Investigators there are “studying the active chemicals in turmeric and their effects — particularly anti-inflammatory effects — in people to better understand how turmeric might be used for health purposes.”
Turmeric (Curcuma longa) does more than turn foods yellow. When used without being heated (in pickled vegetables, for example), turmeric will impart a floral, almost grass-like taste, said Julie Sahni, a New York-based cooking teacher and author of several books on Indian cooking. Once cooked, it will develop a woody scent, but, Sahni cautioned, “be careful when heating turmeric so you don’t burn it.”
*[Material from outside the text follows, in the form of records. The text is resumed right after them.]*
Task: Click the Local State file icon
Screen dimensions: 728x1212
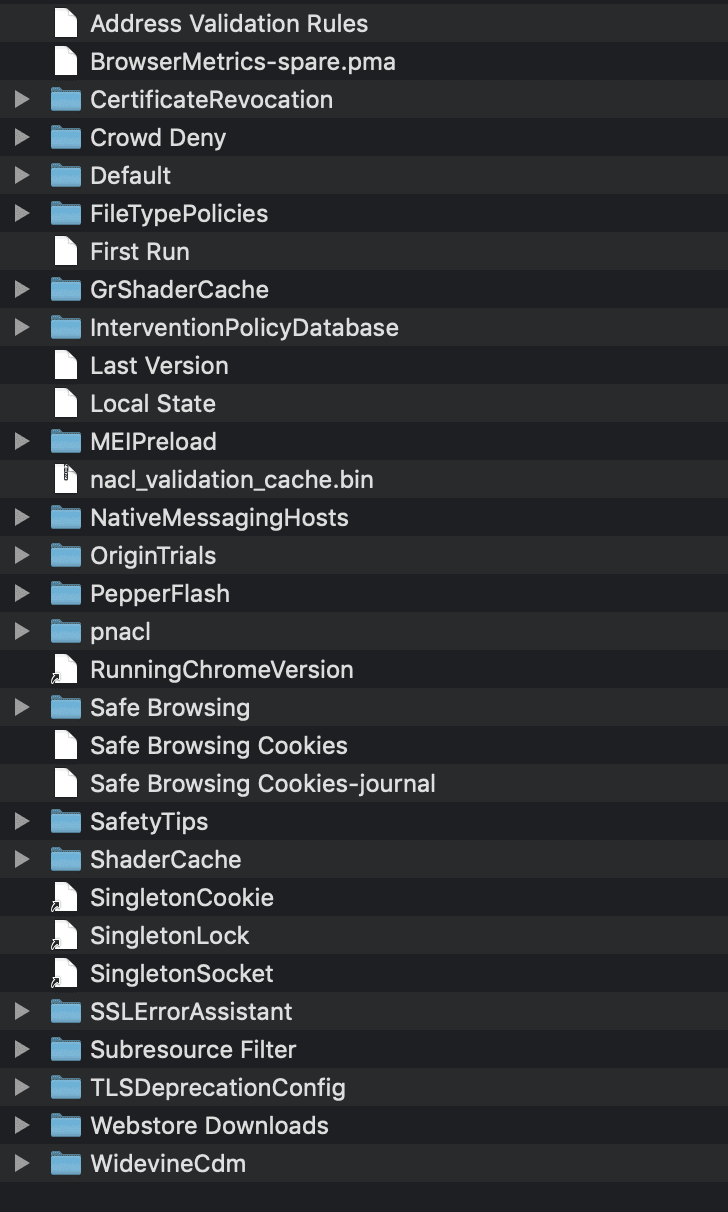Action: pyautogui.click(x=66, y=404)
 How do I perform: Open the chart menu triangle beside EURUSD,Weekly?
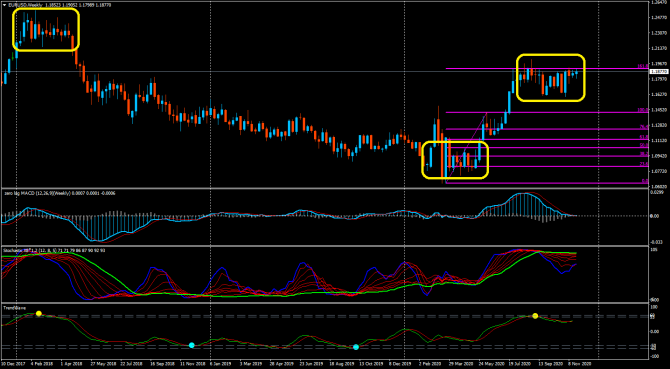point(4,4)

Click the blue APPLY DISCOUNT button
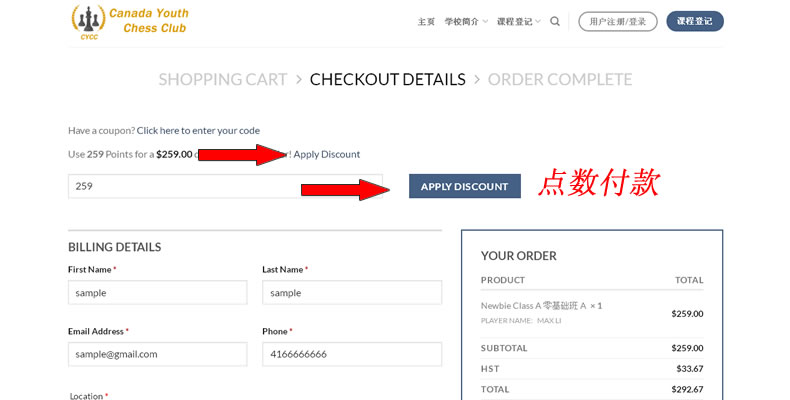click(465, 186)
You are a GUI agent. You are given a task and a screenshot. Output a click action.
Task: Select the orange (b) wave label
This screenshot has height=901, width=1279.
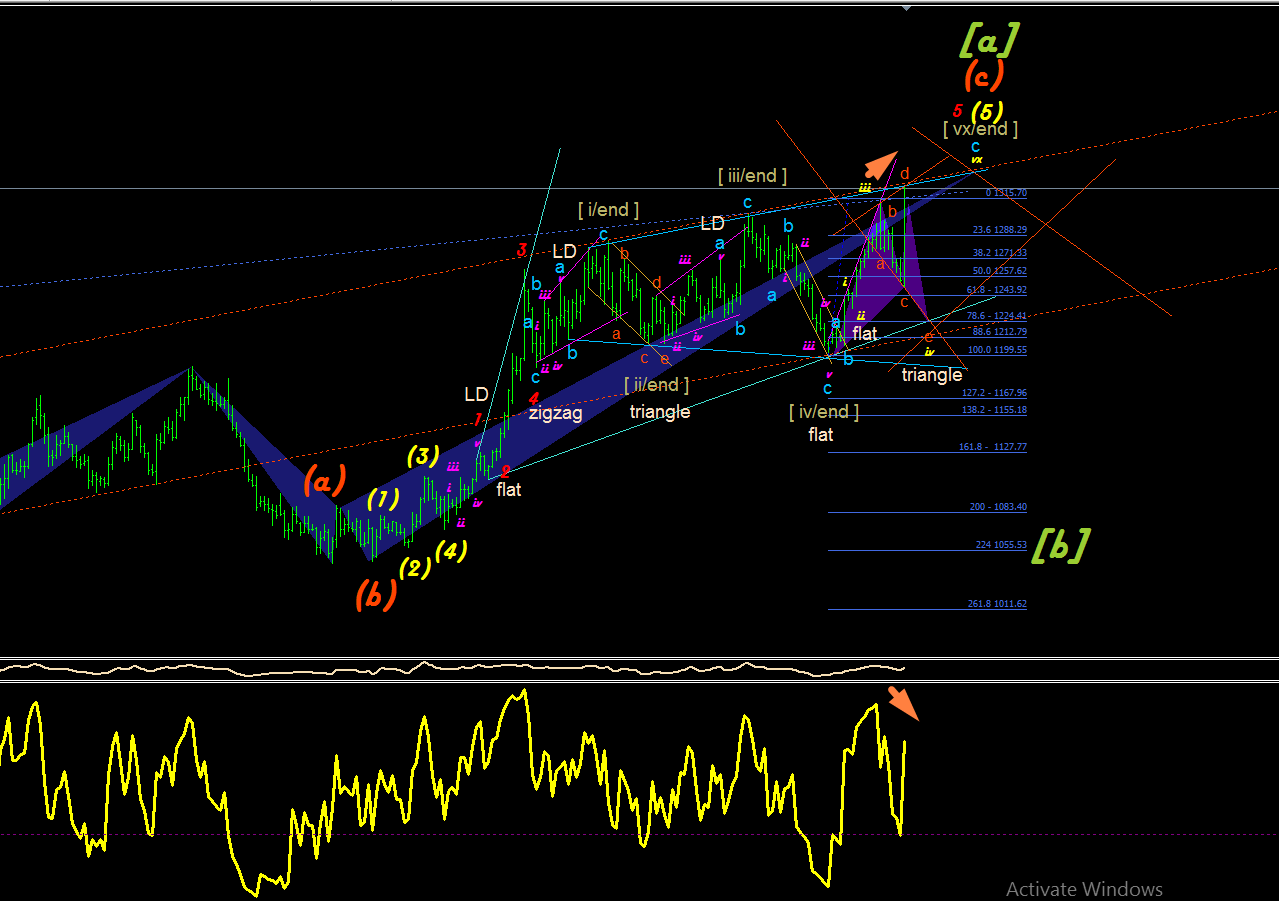pyautogui.click(x=376, y=596)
We like to add turmeric to a bottled garlic-pepper blend to sprinkle on grilled meats and fish. Or use the blend to sprinkle on pan-fried, cubed white and sweet potatoes with lots of chopped onion.
Sahni’s favorite? This recipe from her book, “Savoring Spices and Herbs”:
Turmeric Cauliflower
Cut 1 small head of cauliflower into florets; set aside. Heat 1 tablespoon canola oil in a large skillet over medium heat. Add 1/2 teaspoon turmeric; cook until fragrant. Add cauliflower and toss to coat. Add 1/4 teaspoon ground red pepper, 1 1/2 teaspoons salt and 1 cup chicken stock. Cover, lower heat and cook until tender, about 10 minutes. Uncover and cook, turning until liquid evaporates and vegetables begin to brown, about 5 minutes. Stir in 1/4 cup finely chopped cilantro.